Com a mesma motivação e o mesmo entusiasmo tive experiências muito diferentes, mantendo a fidelidade ao meu sacerdócio, que sempre vivi como um serviço à causa da vida dos pobres. Paraibano, meu primeiro amor missionário na região pre-amazônica, depois o alto sertão de Tasso Fragoso e o Alto Parnaíba, as favelas de São Luís, também no Maranhão e desde 1996 no estado da Paraíba, dedicado à causa dos direitos humanos dos negros e quilombolas.
Posso dizer que a vida no meio do povo me humanizou, redimensionou e relativizou minhas pretensões culturais, minha visão de mundo e me ajudou a entender o que é essencial.
Vivi esses cinquenta anos intensamente. Passaram de pressa e me carregaram nesta aventura como fiéis companheiros de viagem. Nunca vivi grandes decepções, desânimo, desmotivação. O próximo ano vou completar 80 primaveras, se Deus quiser.: Sinto que aos poucos os anos pesam, mas que venham tantos outros que eu os aceitarei como presente. Às vezes me encontro pensando que não tenho medo se meus dias acabarem cedo. Mas olho para frente com otimismo, rejuvenescendo as motivações, os ideais em que acredito. Muitas coisas, muitas ideias, muitas teologias, joguei ao mar. Fui feliz como padre durante trinta anos e depois decidi deixar o sacerdócio, que sempre considerei um serviço por tempo determinado, para continuar a viver o Evangelho como missionário leigo, no espírito do Comboni, sem vínculos com uma instituição.
Tenho uma família, uma mulher ao meu lado que compartilha alegrias e tristezas comigo, uma pessoa que amo profundamente, que ama profundamente os empobrecidos: temos dois filhos, Joice e Daniel, uma neta, Jade Amara, filha da Joice e Renan que moram conosco, que nos dá muita alegria e muita vida. Conosco mora nossa sogra de 99 anos. Uma família extensa que tem os problemas de todas as famílias.
Sou um leigo casado feliz. "Nunca diga nunca” me lembrou uma pessoa anos atrás; a vida é sempre um dom, um pacote surpresa e você tem que vivê-la como um dom, disposto a mudar, a repensar, a abandonar muitas coisas.
Encontro-me com a mesma motivação do dia da minha partida, mais maduro, mas sempre sonhador e sempre aberto ao novo. Livre e fiel ao Evangelho. Sempre procurei me deixar levar pela mão pela dor, pelo grito e pelas esperanças dos pobres. Me sinto uma pessoa serena, sempre em movimento aberta e normal. Em tudo isso, a figura e experiência de Cristo como exemplo e Mestre, testemunha de um Deus/Amor que hoje vejo como Alma, Sopro, Luz do cosmos onde estamos todos inseridos como partículas, unidos aos astros, à natureza, unidos às pessoas de todas as partes do mundo que sinto parte de mim mesmo.
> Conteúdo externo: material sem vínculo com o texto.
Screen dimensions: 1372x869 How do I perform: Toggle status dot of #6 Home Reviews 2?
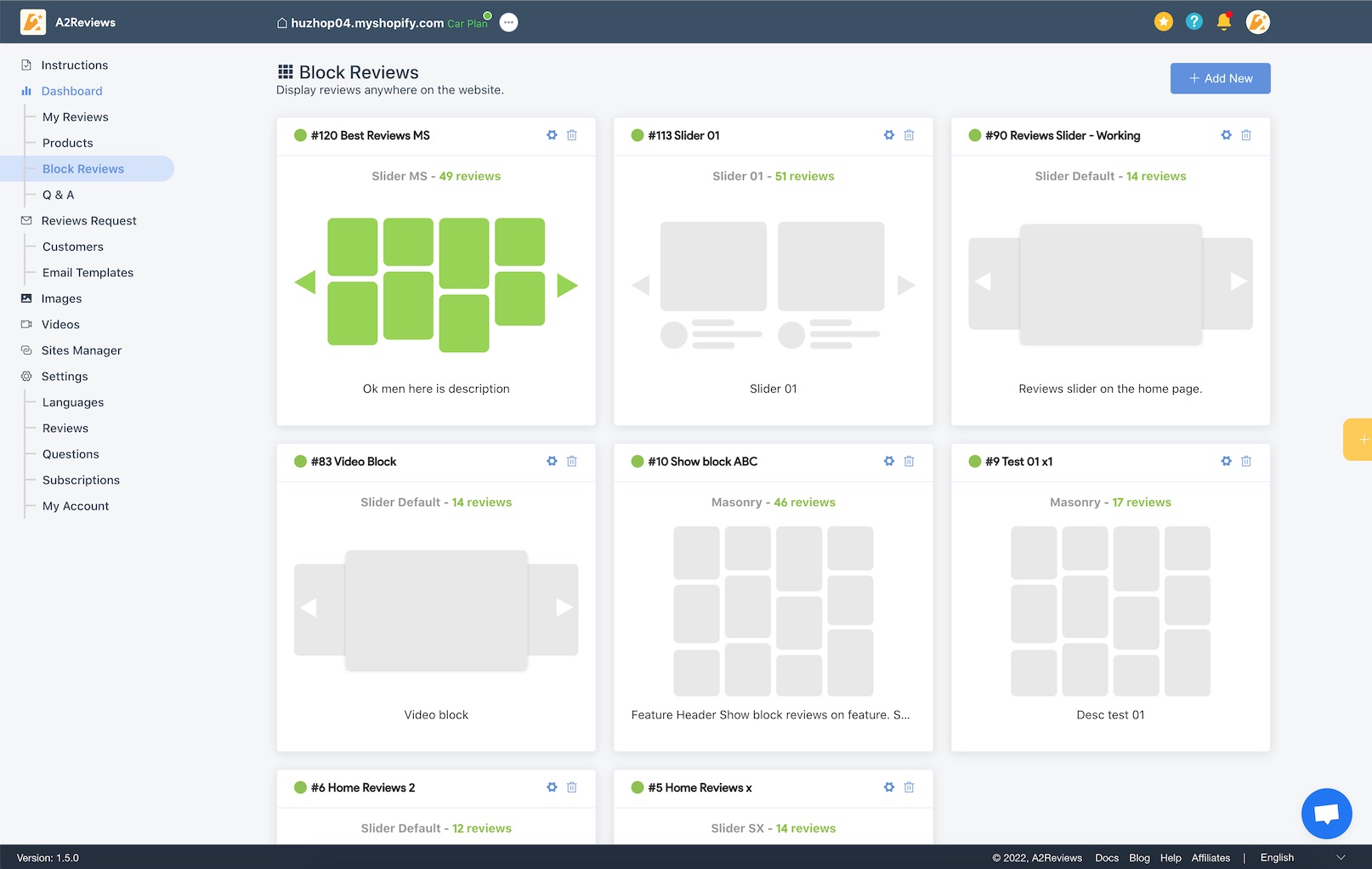coord(300,787)
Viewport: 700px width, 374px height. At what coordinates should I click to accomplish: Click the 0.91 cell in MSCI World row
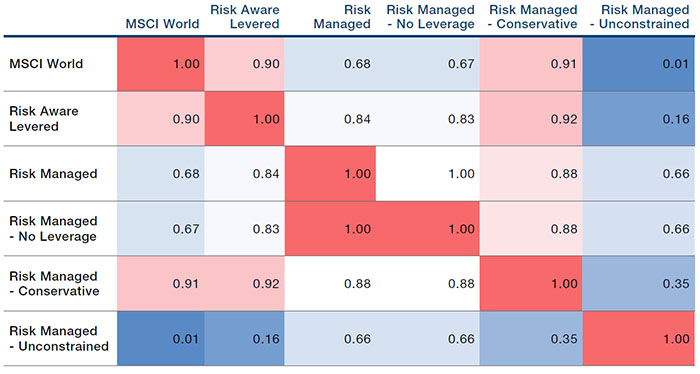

Amei e ainda amo tanto quanto eu fiz e ainda faço. A causa dos quilombos que abracei com alegria em 2003 como um novo caminho de vida com a Francimar me dá tanto, me motiva porque vejo que ajudamos e continuamos ajudando muitas pessoas a caminhar, favorecendo o entendimento das coisas, a tomar consciência do próprio ser e que por sua vez sempre nos motivaram a seguir em frente.
Desde o início da minha vida no Brasil, sempre tive em mente a imagem do migrante que deixou para trás uma terra, uma família de origem para levar tudo isso numa dimensão muito profunda para enfrentar o novo. Amo minhas montanhas, minha cidadezinha Denno onde nasci, meu povo, meu Vale de Non, minha família de origem, mas sou um cidadão do mundo, porque sinto que tudo me pertence, me diz a respeito. Sempre procurei não ser protagonista, mas parte de um protagonismo coletivo. Autonomia, liberdade, consciência, coragem, solidariedade, partilha... Tudo contido em uma pessoa limitada, mas presente e desafiada pelos acontecimentos.
Sempre me senti acompanhado por muitas pessoas que compartilham dos mesmos ideais e sonhos: estou aqui por elas também, não porque sou o melhor, mas porque me senti chamado. Nunca me incomodou estar no Brasil, pelo contrário, me deu muita alegria. E recordo com muito amor os vários colegas e muitas pessoas queridas que agora continuam vivos/as numa outra dimensão, no grande sopro cósmico e que tanto me ajudaram.
Um enorme obrigado e um grande abraço a todos, amigos e amigas.